4 A plaintiff’s RFC “is defined as the most a [plaintiff] can still do despite the physical and mental limitations resulting from her impairments.” Poe v. Comm’r of Soc. Sec., 342 F.App’x 149, 155 (6th Cir. 2009); see also 20 C.F.R. § 404.1545(a). The Social Security regulations, rulings, and Sixth Circuit precedent provide that the ALJ is charged with the final responsibility in determining a plaintiff’s RFC. See, e.g., 20 C.F.R. § 404.1527(d)(2) (the final responsibility for
deciding the RFC “is reserved to the Commissioner”). Additionally, it is the ALJ who resolves conflicts in the medical evidence. King v. Heckler, 742 F.2d 968, 974 (6th Cir. 1984). In doing so, the ALJ is charged with evaluating several factors when determining the RFC, including the medical evidence (not limited to medical opinion testimony), and the plaintiff’s testimony. Henderson v. Comm’r of Soc. Sec., No. 1:08-cv-2080, 2010 WL 750222, at *2 (N.D. Ohio Mar. 2, 2010) (citing Webb v. Comm’r of Soc. Sec., 368 F.3d 629, 633 (6th Cir. 2004)). Nevertheless, substantial evidence must support the Commissioner’s RFC finding. Berry v. Astrue, No. 1:09CV000411, 2010 WL 3730983, at *8 (S.D. Ohio June 18, 2010) (Hogan, M.J.), report and recommendation adopted, No. 1:09CV411, 2010 WL 3730981 (S.D. Ohio Sept. 8, 2010) (Dlott, D.J.).
The ALJ’s role is to determine the RFC based on his evaluation of medial and non-medical evidence. Ultimately, “the ALJ must build an accurate and logical bridge between the evidence and his conclusion.” Waye v. Comm’r of Soc. Sec., No. 1:18-CV-201, 2019 WL 364258, at *5 (S.D. Ohio Jan. 30, 2019) (Bowman, M.J.), report and recommendation adopted, No. 1:18CV201, 2019 WL 718542 (S.D. Ohio Feb. 20, 2019) (Dlott, D.J.).
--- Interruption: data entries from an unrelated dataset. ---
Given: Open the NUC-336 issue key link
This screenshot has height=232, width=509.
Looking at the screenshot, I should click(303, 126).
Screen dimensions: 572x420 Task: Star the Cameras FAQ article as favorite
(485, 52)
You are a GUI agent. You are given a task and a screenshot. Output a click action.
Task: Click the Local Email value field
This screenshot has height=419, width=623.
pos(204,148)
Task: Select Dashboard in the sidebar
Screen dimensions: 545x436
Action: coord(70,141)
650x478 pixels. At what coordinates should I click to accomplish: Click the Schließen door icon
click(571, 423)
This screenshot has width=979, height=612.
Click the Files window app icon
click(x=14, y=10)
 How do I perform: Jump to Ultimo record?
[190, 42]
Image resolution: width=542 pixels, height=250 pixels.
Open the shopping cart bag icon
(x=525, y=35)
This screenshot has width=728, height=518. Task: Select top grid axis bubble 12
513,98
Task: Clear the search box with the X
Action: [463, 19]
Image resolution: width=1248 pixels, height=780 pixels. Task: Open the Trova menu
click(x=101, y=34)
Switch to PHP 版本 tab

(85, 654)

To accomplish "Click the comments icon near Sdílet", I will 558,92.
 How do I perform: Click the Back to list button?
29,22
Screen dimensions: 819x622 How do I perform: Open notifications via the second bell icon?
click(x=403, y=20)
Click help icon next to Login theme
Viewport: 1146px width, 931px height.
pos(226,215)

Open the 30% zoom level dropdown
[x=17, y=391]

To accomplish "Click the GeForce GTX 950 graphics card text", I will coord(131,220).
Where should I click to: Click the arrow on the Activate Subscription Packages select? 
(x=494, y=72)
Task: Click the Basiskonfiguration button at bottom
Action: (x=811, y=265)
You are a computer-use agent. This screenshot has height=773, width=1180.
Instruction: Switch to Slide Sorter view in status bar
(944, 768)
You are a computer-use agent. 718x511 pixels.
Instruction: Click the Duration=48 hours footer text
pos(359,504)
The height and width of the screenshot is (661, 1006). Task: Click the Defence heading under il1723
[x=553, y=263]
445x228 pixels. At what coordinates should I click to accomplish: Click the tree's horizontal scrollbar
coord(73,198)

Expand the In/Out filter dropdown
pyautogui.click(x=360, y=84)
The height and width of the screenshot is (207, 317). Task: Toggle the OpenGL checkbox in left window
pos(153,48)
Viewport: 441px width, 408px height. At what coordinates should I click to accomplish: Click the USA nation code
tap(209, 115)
5 In this case, ALJ Prince concluded that Plaintiff had mild restrictions in her ability to understand, remember, and apply information as well as in her ability to adapt or manage herself. (Doc. #6-11, PageID #s 1539-40). Additionally, he found that she had no more than moderate limitations in her abilities to interact with others and to concentrate, persist, or maintain pace. Id. at 1539. In order to account for these limitations, the ALJ formulated an RFC that limited Plaintiff
to “understanding, remembering, and performing simple, routine tasks without fast production requirements; occasionally interacting with supervisors, coworkers, and the public; and working in an environment with occasional changes that are explained in advance.” Id. at 1540. In formulating this RFC, ALJ Prince primarily relied on the medical evidence as well as the opinion of Dr. Mary E. Buban. (Doc. #6-16, PageID #s 2178-90). According to Dr. Buban’s September 2020 assessment, Plaintiff had moderate limitations in maintaining concentration, persistence, and pace, but otherwise had only mild limitations in her abilities to understand, remember, and apply information, to interact with others, and to adapt and manage herself. Id. at 2184. With the exception of Dr. Buban’s opinion that Plaintiff only had mild limitations in her ability to interact with others, ALJ Prince afforded “great weight” to her opinions as she had the
opportunity to review the majority of the record and her findings of moderate limitations in concentration, persistence, and pace were largely consistent with the normal serial clinical findings. Id. at 1547-48. In reaching this conclusion, ALJ Prince pointed out that Dr. Buban did not have the benefit of observing Plaintiff or hearing her testify that she does not go out alone and has a tendency to isolate, though she is able to live and interact in her household of four adults. Id. at 1548. Thus, ALJ Prince found that the record justified a finding of moderate limitations in
6 Plaintiff’s ability to interact, but he otherwise found Dr. Buban’s assessment to consistent with the other evidence of record. Id.; see 20 C.F.R. § 404.1527(c)(4) (“Generally, the more consistent a medical opinion is with the record as a whole, the more weight we will give to that medical opinion.”).4 In response, Plaintiff contends that ALJ Prince’s decision is not supported by substantial
evidence because he did not properly review the opinions provided by Dr. Haskins. (Doc. #8, PageID #s 2227-32). Dr. Haskins reviewed Plaintiff’s mental health record upon reconsideration. (Doc. #6-3, PageID #s 135-37). In assessing Plaintiff’s sustained concentration and persistence limitations, Dr. Haskins concluded that Plaintiff was moderately limited in her abilities to carry out detailed instructions and to maintain attention and concentration for extended periods of time but was otherwise not significantly limited. Id. at 136. She explained that Plaintiff “would need a work area separate from others to enhance focus where [she] would receive intermittent supervision to ensure she was working towards her desired production and quality goals.” Id. Dr. Haskins also opined that Plaintiff “would need flexibility with changing scheduled shifts and breaks when experiencing increased periods of symptoms.” Id. Additionally, while Dr. Haskins
confirmed that Plaintiff did have social interaction limitations, she specified that her ability to interact appropriately with the general public and her ability to accept instructions and respond appropriately to criticism from supervisors were not significantly limited. Id. at 136-37. Finally, Dr. Haskins opined that Plaintiff was moderately limited in her ability to respond appropriately to changes in the work setting but was otherwise not significantly limited in her ability to adapt. Id.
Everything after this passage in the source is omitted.